St. Paul police, which has officers on the team, and the sheriff’s office said it may have been the largest drug bust in the state’s history.

The Ramsey County Sheriff’s Office Violent Crime Enforcement Team and federal agents seized nearly 900 pounds of meth in Minneapolis on July 7, 2025. (Courtesy of the Ramsey County Sheriff’s Office)

If sold by the pound, the value of the meth is estimated at $1.7 million, according to criminal complaints filed against two men Tuesday by the Hennepin County Attorney’s Office.

Law enforcement found a document in a vehicle they searched that noted dates, vehicles and dollar amounts — a suspected “drug ledger,” said the criminal complaints. The case is “associated with larger drug sale organizations in Mexico,” the complaints also said.

The enforcement targeted drug trafficking rings, Dan Bongino, the FBI’s deputy director, wrote on X (formerly Twitter) on Tuesday. “We’re finding them and crushing their operations,” he wrote and thanked  Drug Enforcement Administration “partners for their coordination.”

Prosecutors gave the following information in the complaints:

An undercover officer bought one pound of methamphetamine in South Minneapolis from a man identified as Guillermo Mercado Chaparro, 44, of Chicago. Afterward, officers watched as he drove a Tacoma truck around South Minneapolis and made other suspected drug deals.

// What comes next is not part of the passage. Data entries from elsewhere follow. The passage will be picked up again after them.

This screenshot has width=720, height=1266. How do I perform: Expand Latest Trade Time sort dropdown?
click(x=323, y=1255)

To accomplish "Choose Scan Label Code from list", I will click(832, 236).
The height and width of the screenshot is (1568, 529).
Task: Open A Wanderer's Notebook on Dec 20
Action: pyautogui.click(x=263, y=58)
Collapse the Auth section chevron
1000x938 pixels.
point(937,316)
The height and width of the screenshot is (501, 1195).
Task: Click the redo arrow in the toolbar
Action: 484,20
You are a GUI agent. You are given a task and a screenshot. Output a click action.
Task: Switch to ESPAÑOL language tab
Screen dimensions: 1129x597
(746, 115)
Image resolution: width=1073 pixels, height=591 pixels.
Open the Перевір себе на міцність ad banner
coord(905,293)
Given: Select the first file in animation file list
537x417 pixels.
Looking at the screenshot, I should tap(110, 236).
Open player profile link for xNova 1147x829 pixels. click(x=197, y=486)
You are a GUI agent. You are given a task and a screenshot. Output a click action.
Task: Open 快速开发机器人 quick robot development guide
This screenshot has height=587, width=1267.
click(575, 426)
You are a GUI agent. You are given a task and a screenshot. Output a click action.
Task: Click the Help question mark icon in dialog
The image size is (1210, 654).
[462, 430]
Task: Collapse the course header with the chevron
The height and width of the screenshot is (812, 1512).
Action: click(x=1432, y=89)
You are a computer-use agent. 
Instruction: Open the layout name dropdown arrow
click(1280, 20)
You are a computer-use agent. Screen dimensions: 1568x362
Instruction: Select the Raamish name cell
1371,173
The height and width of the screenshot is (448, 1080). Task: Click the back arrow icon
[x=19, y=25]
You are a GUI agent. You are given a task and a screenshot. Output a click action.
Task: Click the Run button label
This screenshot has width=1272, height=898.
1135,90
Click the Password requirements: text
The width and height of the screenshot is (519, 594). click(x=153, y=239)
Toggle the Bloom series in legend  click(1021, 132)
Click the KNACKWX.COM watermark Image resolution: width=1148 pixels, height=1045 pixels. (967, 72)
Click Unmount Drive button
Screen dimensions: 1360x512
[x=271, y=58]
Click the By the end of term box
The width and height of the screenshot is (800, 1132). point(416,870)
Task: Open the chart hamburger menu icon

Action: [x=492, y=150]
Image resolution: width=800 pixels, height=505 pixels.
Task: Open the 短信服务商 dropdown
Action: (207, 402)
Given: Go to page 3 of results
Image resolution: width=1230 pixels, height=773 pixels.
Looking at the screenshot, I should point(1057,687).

About 10:30 a.m. Monday, officers saw Chaparro walk to the Tacoma, which was parked on a South Minneapolis street. He then put two large bags inside a Jeep near the truck. Another man, identified as Joel Casas-Santiago, got in the Jeep.

Guillermo Mercado Chaparro (Courtesy of the Hennepin County Sheriff’s Office)

Both vehicles left the area and officers conducted surveillance on them. The Tacoma was located in South Minneapolis and the Jeep at 31st Street and Cedar Avenue in Minneapolis. Both Chaparro and Casas-Santiago, 46, of Minneapolis, were found in the Jeep.

“After a drug detection dog provided a positive alert to the odor of controlled substances, the Jeep was searched,” the complaints said. Officers found 251 pounds of meth inside.

Chaparro had the keys to the Tacoma and officers returned to it. A drug detection dog also “alerted,” officers obtained a warrant for the Tacoma and located about 638 pounds of meth inside. The ledger was found in the Tacoma.

After law enforcement arrested the men, Chaparro told them he was involved in drug trafficking, according to the complaints. The complaint against Casas-Santiago doesn’t say whether he gave a statement to police.

Joel Casas-Santiago (Courtesy of the Hennepin County Sheriff’s Office)

Chaparro is charged with two counts of first-degree drug sale and Casas-Santiago with one count.

Both men are being held in the Hennepin County jail and are due to make their first court appearances today.